TASK ITEM – Transcribe all the data, leaving each word as it is.

====

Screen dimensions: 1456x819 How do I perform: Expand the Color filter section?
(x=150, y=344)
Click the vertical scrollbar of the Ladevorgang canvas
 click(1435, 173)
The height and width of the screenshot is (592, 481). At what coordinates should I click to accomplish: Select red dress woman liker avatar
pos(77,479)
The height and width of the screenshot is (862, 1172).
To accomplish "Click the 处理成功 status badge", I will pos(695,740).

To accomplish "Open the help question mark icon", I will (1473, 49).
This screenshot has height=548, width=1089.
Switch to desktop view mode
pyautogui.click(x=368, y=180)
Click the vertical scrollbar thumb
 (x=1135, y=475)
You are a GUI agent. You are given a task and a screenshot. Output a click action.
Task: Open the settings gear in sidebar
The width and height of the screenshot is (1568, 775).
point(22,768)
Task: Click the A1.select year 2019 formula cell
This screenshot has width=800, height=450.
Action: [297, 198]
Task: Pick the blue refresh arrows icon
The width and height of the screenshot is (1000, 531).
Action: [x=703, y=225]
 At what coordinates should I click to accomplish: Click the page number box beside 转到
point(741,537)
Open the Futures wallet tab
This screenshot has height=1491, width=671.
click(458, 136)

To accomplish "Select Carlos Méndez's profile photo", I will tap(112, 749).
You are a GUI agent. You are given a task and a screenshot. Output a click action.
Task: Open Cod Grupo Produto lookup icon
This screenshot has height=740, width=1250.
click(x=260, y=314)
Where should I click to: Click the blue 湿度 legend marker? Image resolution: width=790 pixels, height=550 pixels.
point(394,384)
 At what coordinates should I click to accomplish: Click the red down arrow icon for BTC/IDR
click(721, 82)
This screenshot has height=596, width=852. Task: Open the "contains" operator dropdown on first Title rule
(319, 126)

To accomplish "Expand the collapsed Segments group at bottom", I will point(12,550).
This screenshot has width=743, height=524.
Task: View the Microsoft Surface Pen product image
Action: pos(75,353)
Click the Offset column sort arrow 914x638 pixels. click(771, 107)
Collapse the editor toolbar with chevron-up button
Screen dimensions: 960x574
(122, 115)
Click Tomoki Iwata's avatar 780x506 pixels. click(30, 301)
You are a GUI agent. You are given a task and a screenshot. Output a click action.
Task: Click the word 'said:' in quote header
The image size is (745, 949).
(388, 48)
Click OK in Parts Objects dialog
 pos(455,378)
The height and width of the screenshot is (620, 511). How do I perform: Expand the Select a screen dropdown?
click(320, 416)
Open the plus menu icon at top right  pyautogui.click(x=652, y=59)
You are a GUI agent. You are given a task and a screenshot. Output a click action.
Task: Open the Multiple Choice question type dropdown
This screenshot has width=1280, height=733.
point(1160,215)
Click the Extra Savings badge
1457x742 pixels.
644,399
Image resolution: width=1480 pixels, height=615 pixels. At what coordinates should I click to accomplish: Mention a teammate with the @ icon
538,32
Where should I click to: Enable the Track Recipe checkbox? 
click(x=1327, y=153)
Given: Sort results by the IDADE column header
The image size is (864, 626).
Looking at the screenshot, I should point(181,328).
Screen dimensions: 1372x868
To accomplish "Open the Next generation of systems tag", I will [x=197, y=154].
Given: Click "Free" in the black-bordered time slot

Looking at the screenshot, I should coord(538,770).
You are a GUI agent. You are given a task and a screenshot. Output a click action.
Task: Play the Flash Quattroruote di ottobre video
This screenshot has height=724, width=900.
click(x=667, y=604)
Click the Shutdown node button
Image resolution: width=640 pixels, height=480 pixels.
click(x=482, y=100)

====

EXERCISE RESULT –
Screen dimensions: 1456x819 How do I perform: Expand the Color filter section?
(x=150, y=344)
Click the vertical scrollbar of the Ladevorgang canvas
 click(1435, 173)
The height and width of the screenshot is (592, 481). At what coordinates should I click to accomplish: Select red dress woman liker avatar
pos(77,479)
The height and width of the screenshot is (862, 1172).
To accomplish "Click the 处理成功 status badge", I will pos(695,740).

To accomplish "Open the help question mark icon", I will (1473, 49).
This screenshot has height=548, width=1089.
Switch to desktop view mode
pyautogui.click(x=368, y=180)
Click the vertical scrollbar thumb
 (x=1135, y=475)
You are a GUI agent. You are given a task and a screenshot. Output a click action.
Task: Open the settings gear in sidebar
The width and height of the screenshot is (1568, 775).
point(22,768)
Task: Click the A1.select year 2019 formula cell
This screenshot has width=800, height=450.
Action: [297, 198]
Task: Pick the blue refresh arrows icon
The width and height of the screenshot is (1000, 531).
Action: [x=703, y=225]
 At what coordinates should I click to accomplish: Click the page number box beside 转到
point(741,537)
Open the Futures wallet tab
This screenshot has height=1491, width=671.
click(458, 136)

To accomplish "Select Carlos Méndez's profile photo", I will tap(112, 749).
You are a GUI agent. You are given a task and a screenshot. Output a click action.
Task: Open Cod Grupo Produto lookup icon
This screenshot has height=740, width=1250.
click(x=260, y=314)
Where should I click to: Click the blue 湿度 legend marker? Image resolution: width=790 pixels, height=550 pixels.
point(394,384)
 At what coordinates should I click to accomplish: Click the red down arrow icon for BTC/IDR
click(721, 82)
This screenshot has height=596, width=852. Task: Open the "contains" operator dropdown on first Title rule
(319, 126)

To accomplish "Expand the collapsed Segments group at bottom", I will point(12,550).
This screenshot has width=743, height=524.
Task: View the Microsoft Surface Pen product image
Action: pos(75,353)
Click the Offset column sort arrow 914x638 pixels. click(771, 107)
Collapse the editor toolbar with chevron-up button
Screen dimensions: 960x574
(122, 115)
Click Tomoki Iwata's avatar 780x506 pixels. click(30, 301)
You are a GUI agent. You are given a task and a screenshot. Output a click action.
Task: Click the word 'said:' in quote header
The image size is (745, 949).
(388, 48)
Click OK in Parts Objects dialog
 pos(455,378)
The height and width of the screenshot is (620, 511). How do I perform: Expand the Select a screen dropdown?
click(320, 416)
Open the plus menu icon at top right  pyautogui.click(x=652, y=59)
You are a GUI agent. You are given a task and a screenshot. Output a click action.
Task: Open the Multiple Choice question type dropdown
This screenshot has width=1280, height=733.
point(1160,215)
Click the Extra Savings badge
1457x742 pixels.
644,399
Image resolution: width=1480 pixels, height=615 pixels. At what coordinates should I click to accomplish: Mention a teammate with the @ icon
538,32
Where should I click to: Enable the Track Recipe checkbox? 
click(x=1327, y=153)
Given: Sort results by the IDADE column header
The image size is (864, 626).
Looking at the screenshot, I should point(181,328).
Screen dimensions: 1372x868
To accomplish "Open the Next generation of systems tag", I will [x=197, y=154].
Given: Click "Free" in the black-bordered time slot

Looking at the screenshot, I should coord(538,770).
You are a GUI agent. You are given a task and a screenshot. Output a click action.
Task: Play the Flash Quattroruote di ottobre video
This screenshot has height=724, width=900.
click(x=667, y=604)
Click the Shutdown node button
Image resolution: width=640 pixels, height=480 pixels.
click(x=482, y=100)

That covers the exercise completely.